Another bleak report came out recently. Did you see it? The decline of the Church of England continues and bodes poorly for the future of the Church across “the Pond.”
Having recently returned home from a trip to France, this kind of report was already on my mind. France may be the most secular country in the European Union, but its secularization is not a modern phenomenon. One place I visited was the Palace of the Popes. There are many theories as to why the Roman Catholic Church moved headquarters from Rome, to Avignon, in the 14th century. Whichever theory you accept, they all share roots in pre-Reformation desires to be free from the political and monetary control of the Roman Catholic Church. [The resulting “three-popes-at-the-same-time” is another interesting study from that era!] Eventually, the War of Religions, pitting the Catholic against the Reformers, would take a toll on the influence of the Church. That influence rebounded for a while, but as they say about the Palace of Versailles: “Louis XIV built it. Louis XV enjoyed it. And Louis XVI ‘paid for it!’” The Church’s power-position rolled away with the head of “Louis the Last.”
All this had me yearning for some sign of the presence of God and the existence of His church. It turns out, in spite of how bleak the reports seem to be, it wasn’t at all hard to find indicators of faith.
Some were subtle.
During our tour of the Palace, I heard a group behind us included a man who tried to take a photograph of delicate frescos. Clearly marked signs, in English, forbade this. A palace employee quickly, but politely, jumped into place to instruct him to stop. The American tourist apparently took umbrage and declared he had traveled all over the world, he had paid his entrance fees, and he could take pictures if he wanted. He even yelled at the clerk, “Go back to where you came from!” I know, that doesn’t make sense at all, so let’s conclude that we should have no illusions about where the “ugly American” reputation comes from!

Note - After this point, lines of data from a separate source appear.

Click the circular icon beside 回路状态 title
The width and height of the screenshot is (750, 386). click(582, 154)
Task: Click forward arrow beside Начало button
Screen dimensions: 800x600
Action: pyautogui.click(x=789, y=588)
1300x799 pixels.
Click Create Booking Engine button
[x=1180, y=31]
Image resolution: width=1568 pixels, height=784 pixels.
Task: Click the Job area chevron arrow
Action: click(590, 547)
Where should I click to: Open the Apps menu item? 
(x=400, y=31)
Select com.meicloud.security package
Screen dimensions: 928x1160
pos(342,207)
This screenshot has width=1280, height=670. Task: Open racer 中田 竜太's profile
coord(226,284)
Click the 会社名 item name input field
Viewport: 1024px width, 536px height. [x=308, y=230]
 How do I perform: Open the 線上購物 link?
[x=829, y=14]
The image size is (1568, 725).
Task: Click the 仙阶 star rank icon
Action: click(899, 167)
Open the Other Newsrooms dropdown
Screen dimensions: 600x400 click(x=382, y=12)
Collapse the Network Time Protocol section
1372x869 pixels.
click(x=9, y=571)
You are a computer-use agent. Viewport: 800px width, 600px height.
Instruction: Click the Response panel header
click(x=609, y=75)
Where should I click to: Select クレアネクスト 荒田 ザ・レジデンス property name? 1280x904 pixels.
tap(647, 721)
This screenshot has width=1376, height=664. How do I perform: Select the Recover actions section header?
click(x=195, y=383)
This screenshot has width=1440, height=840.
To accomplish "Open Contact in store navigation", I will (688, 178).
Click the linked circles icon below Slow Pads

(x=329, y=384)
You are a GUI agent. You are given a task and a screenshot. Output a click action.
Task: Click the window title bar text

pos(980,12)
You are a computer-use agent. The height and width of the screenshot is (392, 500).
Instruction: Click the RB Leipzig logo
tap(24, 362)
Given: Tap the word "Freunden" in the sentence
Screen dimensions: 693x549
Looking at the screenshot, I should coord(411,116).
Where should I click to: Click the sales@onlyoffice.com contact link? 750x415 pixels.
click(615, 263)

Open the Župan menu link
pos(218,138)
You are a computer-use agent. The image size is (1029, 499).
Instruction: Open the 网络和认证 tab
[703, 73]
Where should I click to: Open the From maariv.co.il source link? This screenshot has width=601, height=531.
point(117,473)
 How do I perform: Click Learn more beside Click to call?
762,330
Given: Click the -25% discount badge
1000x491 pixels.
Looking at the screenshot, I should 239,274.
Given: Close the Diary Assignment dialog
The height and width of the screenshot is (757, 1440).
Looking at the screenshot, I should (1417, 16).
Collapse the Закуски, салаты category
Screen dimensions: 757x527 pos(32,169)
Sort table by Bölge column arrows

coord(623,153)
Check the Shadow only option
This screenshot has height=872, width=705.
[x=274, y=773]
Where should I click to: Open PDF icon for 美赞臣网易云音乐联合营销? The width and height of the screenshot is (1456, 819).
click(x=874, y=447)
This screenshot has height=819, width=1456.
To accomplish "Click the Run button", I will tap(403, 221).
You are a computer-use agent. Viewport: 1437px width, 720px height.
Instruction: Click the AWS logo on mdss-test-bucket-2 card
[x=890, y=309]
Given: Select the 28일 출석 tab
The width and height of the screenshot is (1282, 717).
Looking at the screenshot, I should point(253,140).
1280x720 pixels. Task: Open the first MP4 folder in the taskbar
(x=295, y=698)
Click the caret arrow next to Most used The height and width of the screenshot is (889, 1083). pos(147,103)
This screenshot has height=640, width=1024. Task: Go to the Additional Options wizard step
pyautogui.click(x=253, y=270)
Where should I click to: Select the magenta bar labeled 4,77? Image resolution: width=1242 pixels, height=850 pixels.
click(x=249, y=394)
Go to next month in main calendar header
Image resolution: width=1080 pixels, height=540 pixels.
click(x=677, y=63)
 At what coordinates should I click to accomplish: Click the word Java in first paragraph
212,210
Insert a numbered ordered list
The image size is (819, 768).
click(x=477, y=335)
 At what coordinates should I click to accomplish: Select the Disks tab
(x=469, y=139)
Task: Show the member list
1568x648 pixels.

This disturbing moment, however, was followed immediately by another American visitor going to the rattled Palace employee and apologizing. “We aren’t all like that. I’m so sorry. You are doing a good job.” Was he being a Christian witness?
Some were symbolic.
I continued to chew on this matter, when our bus made its way through an unnamed town, and I saw three modern crosses dominating the large hill above us. Were they someone’s Christian witness?
Some were bold.
Ultimately, I got into a conversation with a tour guide in Nice, asking her if she was able to talk about what she did on the night of the terrorist attack in 2016. She went beyond my question and talked about the Church being important to all French people at birth, confirmation, weddings, and death. Otherwise, she said most people were uninvolved in faith. But deep down, she believed that seeds of faith were just waiting to sprout. She saw the churches full for weeks after the attack, but by a year later, they were poorly attended (Remember the Boston Marathon bombing?). Everything was back to normal. Still, she boldly proclaimed, “The Church is not dead. It’s alive in a faithful core.” Maybe she’s too optimistic . . . but she was acting like that faithful core of Christians when she gave her witness!
Some were accidental.
Finally, the tour group I was in was not a Christian group. I’ve discovered a good way to break the ice with strangers, when the inevitable question pops up, “And what do YOU do?” I often respond, “I’m going to say three words that can stop the conversation . . . . I’m a minister.” Guess what? These words have never ended a conversation. Instead, they seem to disarm people and open up conversations. I heard about a church losing their pastor and being in desperate straits. I heard about a granddaughter going on a yearlong mission trip and about worries for her safety. And I heard the challenge of, “Do you believe that God would send a Chinese Buddhist, who had never heard of Christ, to hell?” Once sober, that person asked me to pray for him, while affirming his own faith struggles. And as he did so, HE gave me a Christian witness just like those others had. They just needed a little help to get going!
I find hope. Regardless of what polls show: God is real, the Church is alive, a genuine witness is present. Let’s make sure we are doing our best to be a part of the Christian witness and to bring it out from the shadows in others’ lives.